Aim: Write out, with no changes, the stretch of lines from the one containing "is (1891, 896)." through the one containing "point(600,63)".

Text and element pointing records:
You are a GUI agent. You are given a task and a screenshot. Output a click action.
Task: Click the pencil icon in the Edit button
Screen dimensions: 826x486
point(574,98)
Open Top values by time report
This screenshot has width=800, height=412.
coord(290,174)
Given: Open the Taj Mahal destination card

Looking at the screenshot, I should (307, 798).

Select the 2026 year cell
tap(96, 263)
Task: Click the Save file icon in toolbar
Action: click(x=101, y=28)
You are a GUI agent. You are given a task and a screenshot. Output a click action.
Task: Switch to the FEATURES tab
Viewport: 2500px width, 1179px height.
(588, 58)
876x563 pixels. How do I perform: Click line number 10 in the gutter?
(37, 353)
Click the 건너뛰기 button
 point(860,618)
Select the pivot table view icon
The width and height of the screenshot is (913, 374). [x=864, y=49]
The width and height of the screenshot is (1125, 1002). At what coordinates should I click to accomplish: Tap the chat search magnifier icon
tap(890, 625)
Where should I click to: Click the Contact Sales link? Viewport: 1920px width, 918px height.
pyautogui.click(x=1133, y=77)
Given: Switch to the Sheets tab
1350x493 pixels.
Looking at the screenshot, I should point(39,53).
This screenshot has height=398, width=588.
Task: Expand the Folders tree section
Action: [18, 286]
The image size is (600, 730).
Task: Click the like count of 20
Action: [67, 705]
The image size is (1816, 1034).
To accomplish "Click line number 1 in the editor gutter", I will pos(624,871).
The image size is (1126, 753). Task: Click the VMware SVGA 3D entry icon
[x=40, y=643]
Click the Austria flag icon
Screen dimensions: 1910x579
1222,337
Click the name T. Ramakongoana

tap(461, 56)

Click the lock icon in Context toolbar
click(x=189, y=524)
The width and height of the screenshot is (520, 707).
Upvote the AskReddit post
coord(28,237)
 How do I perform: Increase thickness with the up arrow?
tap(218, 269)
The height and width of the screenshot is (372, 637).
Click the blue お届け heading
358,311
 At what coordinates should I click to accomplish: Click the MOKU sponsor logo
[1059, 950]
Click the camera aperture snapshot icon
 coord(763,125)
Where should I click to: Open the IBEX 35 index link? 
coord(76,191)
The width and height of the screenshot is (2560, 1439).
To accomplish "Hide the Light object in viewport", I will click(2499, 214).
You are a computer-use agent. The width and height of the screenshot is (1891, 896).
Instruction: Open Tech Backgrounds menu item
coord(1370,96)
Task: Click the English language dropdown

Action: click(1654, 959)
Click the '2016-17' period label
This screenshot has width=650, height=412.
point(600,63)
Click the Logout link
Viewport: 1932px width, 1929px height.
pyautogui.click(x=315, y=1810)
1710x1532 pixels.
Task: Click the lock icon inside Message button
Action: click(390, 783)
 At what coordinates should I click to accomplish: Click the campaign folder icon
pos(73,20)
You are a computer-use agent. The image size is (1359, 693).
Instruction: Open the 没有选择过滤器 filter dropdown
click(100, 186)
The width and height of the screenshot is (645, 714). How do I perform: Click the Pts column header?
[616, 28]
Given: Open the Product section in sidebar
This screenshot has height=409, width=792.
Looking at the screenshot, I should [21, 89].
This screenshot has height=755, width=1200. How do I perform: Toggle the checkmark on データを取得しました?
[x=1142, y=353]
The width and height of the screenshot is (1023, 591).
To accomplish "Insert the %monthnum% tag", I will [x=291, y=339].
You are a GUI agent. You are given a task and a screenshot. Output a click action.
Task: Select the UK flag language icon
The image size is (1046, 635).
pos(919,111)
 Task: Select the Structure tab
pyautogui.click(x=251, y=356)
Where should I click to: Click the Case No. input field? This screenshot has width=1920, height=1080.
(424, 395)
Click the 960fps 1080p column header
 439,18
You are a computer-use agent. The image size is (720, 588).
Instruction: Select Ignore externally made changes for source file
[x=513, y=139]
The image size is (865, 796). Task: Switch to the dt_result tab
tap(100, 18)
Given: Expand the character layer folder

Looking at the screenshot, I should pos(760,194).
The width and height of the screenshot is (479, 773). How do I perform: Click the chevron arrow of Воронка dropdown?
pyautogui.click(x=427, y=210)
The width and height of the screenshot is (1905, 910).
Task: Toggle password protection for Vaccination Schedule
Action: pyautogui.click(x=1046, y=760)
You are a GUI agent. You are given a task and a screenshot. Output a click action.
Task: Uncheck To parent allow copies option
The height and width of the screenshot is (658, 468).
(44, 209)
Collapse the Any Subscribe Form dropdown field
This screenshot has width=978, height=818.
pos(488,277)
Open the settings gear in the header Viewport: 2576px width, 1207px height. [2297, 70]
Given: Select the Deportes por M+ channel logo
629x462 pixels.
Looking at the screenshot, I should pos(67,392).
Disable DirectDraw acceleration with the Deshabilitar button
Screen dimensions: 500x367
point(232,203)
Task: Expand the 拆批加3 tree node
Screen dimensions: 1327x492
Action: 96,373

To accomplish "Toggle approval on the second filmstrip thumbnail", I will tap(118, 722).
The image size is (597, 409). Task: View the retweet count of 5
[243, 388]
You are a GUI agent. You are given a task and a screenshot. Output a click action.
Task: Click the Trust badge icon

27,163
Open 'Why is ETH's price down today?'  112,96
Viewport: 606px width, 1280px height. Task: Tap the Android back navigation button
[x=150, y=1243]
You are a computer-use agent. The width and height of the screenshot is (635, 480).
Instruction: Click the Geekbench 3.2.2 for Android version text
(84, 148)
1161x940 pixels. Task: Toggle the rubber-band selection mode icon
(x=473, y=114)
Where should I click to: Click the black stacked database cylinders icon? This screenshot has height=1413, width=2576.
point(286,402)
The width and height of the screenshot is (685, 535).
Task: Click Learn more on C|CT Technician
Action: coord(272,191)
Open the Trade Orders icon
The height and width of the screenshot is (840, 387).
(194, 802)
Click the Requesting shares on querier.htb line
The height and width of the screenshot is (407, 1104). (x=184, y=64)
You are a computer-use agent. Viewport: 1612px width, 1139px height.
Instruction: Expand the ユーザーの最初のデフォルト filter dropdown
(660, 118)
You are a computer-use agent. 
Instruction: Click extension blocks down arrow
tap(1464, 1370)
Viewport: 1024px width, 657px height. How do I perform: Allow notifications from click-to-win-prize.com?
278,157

Output:
You are a computer-use agent. The width and height of the screenshot is (1891, 896).
Instruction: Open Tech Backgrounds menu item
coord(1370,96)
Task: Click the English language dropdown

Action: click(1654, 959)
Click the '2016-17' period label
This screenshot has width=650, height=412.
point(600,63)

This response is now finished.